*INSTRUCTIONS TO FOLLOW*
Starting at the line that contains "You are a GUI", write out every line through the last one in the records below, word for word. Leave out any pictures.

*ENTRIES SHOWN*
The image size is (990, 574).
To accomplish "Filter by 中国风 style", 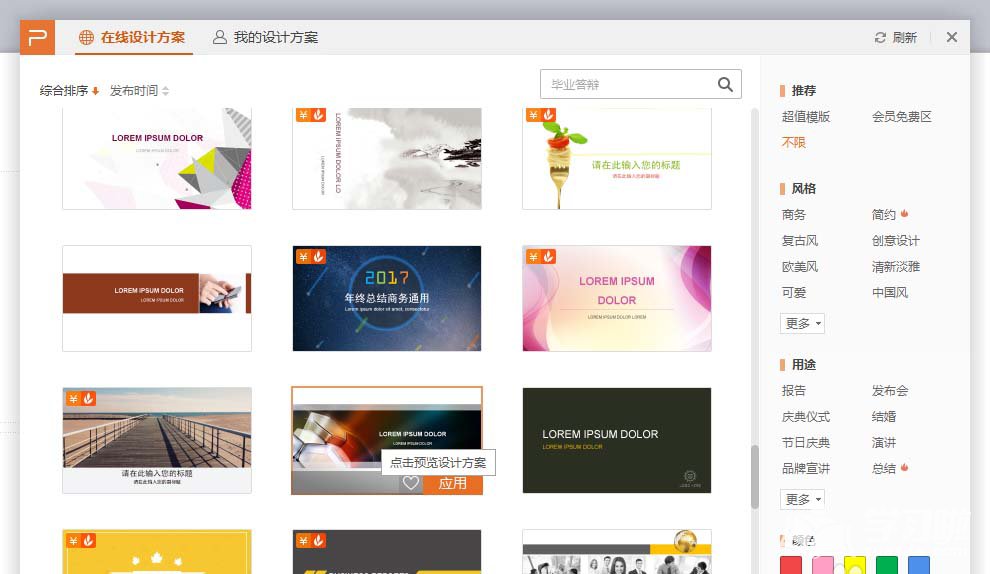I will coord(889,293).
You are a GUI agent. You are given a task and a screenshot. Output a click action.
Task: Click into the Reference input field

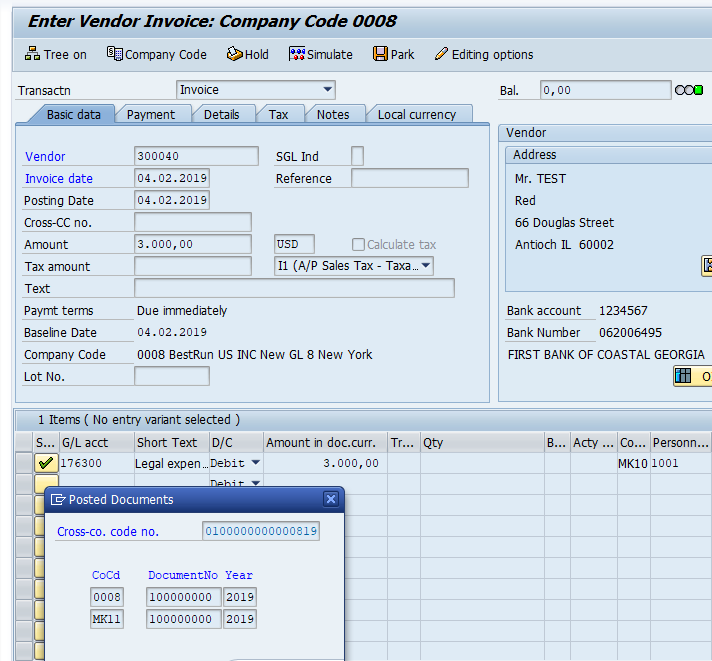tap(409, 179)
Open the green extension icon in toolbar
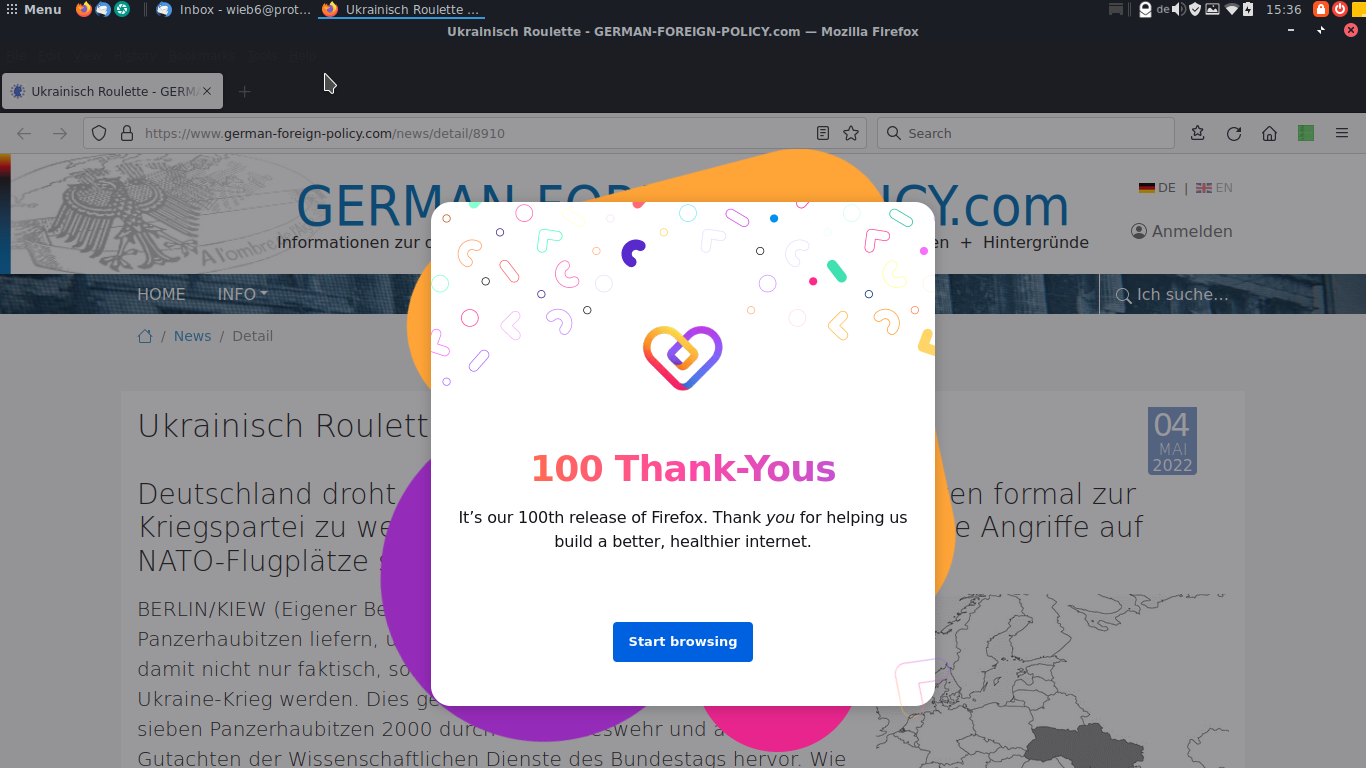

*SOLUTION FOR THIS EXERCISE*
You are a GUI agent. You are given a task and a screenshot. Output a click action.
Task: Click into the Reference input field

tap(409, 179)
Open the green extension icon in toolbar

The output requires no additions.